Television – Two-way video and voice communication – User positioning
Reexamination Certificate
2002-04-23
2004-08-03
Ramakrishnaiah, Melur (Department: 2643)
Television
Two-way video and voice communication
User positioning
C348S014080, C382S118000
Reexamination Certificate
active
06771303
ABSTRACT:
TECHNICAL FIELD
This invention relates to video conferencing, and more particularly, to correcting for eye-gaze between each viewer and the corresponding image or images of persons being viewed.
BACKGROUND
A primary concern in video-teleconferencing is a lack of eye contact between conferees. Eye contact is not possible with common terminal configurations, because a camera is placed at the perimeter of the display that images a distant conferee, so that the camera does not interfere with a local conferee's viewing of the display.

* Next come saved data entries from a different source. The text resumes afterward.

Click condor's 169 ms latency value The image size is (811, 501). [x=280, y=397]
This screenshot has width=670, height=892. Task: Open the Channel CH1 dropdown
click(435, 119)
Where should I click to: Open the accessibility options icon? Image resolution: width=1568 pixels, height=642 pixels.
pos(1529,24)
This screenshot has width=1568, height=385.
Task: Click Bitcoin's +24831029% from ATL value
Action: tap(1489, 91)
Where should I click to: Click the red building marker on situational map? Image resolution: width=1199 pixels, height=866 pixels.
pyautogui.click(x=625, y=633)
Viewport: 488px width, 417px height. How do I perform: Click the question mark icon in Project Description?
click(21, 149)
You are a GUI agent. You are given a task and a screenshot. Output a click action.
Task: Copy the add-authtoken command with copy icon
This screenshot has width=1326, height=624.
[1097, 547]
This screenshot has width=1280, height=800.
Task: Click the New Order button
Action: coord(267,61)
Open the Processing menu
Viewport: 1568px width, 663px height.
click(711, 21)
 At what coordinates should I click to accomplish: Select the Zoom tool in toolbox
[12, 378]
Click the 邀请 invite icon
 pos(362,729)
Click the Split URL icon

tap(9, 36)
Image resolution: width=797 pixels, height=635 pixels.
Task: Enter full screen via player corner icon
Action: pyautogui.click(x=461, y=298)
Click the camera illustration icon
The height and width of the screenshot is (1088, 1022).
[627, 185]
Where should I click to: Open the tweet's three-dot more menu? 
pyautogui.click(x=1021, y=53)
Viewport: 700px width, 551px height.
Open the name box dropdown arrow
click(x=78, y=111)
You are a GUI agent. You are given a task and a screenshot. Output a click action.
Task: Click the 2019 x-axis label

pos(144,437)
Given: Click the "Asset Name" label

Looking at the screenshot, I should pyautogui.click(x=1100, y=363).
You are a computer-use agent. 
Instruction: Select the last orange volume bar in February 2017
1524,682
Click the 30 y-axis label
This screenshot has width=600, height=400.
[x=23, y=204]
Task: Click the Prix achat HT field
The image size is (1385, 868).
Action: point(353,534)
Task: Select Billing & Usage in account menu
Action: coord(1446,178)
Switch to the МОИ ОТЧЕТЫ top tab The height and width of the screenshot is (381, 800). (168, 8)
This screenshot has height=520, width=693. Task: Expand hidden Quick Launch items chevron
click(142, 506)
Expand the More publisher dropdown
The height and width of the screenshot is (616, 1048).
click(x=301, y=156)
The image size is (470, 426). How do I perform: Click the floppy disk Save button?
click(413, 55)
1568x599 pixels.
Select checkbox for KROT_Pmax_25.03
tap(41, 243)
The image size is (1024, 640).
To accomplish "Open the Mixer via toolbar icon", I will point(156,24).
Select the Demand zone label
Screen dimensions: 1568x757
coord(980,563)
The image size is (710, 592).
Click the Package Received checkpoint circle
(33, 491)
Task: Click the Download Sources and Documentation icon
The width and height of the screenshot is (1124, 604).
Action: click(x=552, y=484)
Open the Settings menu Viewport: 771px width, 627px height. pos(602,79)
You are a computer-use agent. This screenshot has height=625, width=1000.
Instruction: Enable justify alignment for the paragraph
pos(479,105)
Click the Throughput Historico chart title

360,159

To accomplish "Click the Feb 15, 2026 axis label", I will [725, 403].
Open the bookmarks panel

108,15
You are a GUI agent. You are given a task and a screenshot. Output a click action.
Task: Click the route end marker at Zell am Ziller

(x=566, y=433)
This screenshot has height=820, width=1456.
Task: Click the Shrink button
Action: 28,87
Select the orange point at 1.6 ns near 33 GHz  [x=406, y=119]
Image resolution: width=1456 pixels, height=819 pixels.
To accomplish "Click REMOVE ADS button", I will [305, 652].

In a typical desktop video-teleconferencing setup, a camera and the display screen cannot be physically aligned. In other words, in order for the participant to make eye contact with the camera, the user must shift his eyes from the display terminal and look upward towards the camera. But, in order for the participant to see who he is viewing, he must look straight at the display terminal and not directly into the camera.
As a result, when the participant looks directly at the display terminal, images of the user received by the camera appear to show that the participant is looking down with a peculiar eye-gaze. With this configuration the conferees fail to look directly into the camera, which results in the appearance that the conferees are looking away or down and appear disinterested in the conversation. Accordingly, there is no direct eye-to-eye contact between participants of the typical desktop video-teleconferencing setup video conferencing system.
One solution for this eye-gaze phenomenon is for the participants to sit further away from their display screens. Research has shown that if the divergence angle between the camera on the top of a 21-inch monitor and the normal viewing position is approximately 20 inches away from the screen, the divergence angle will be 17 degrees, well above the threshold (5 degrees) at which eye-contact can be maintained. Sitting far enough away from the screen (several feet) to meet the threshold, however, ruins much of the communication value of video communication system and becomes almost as ineffective as speaking to someone on a telephone.
Several systems have been proposed to reduce or eliminate the angular deviation using special hardware. One commonly used hardware component to correct for eye-gaze in video conferencing is to use a beam-splitter. A beam-splitter is a semi-reflective transparent panel sometimes called a one way mirror, half-silvered mirror or a semi-silvered mirror. The problem with this and other similar hardware solutions is that they are very expensive and require bulky setup.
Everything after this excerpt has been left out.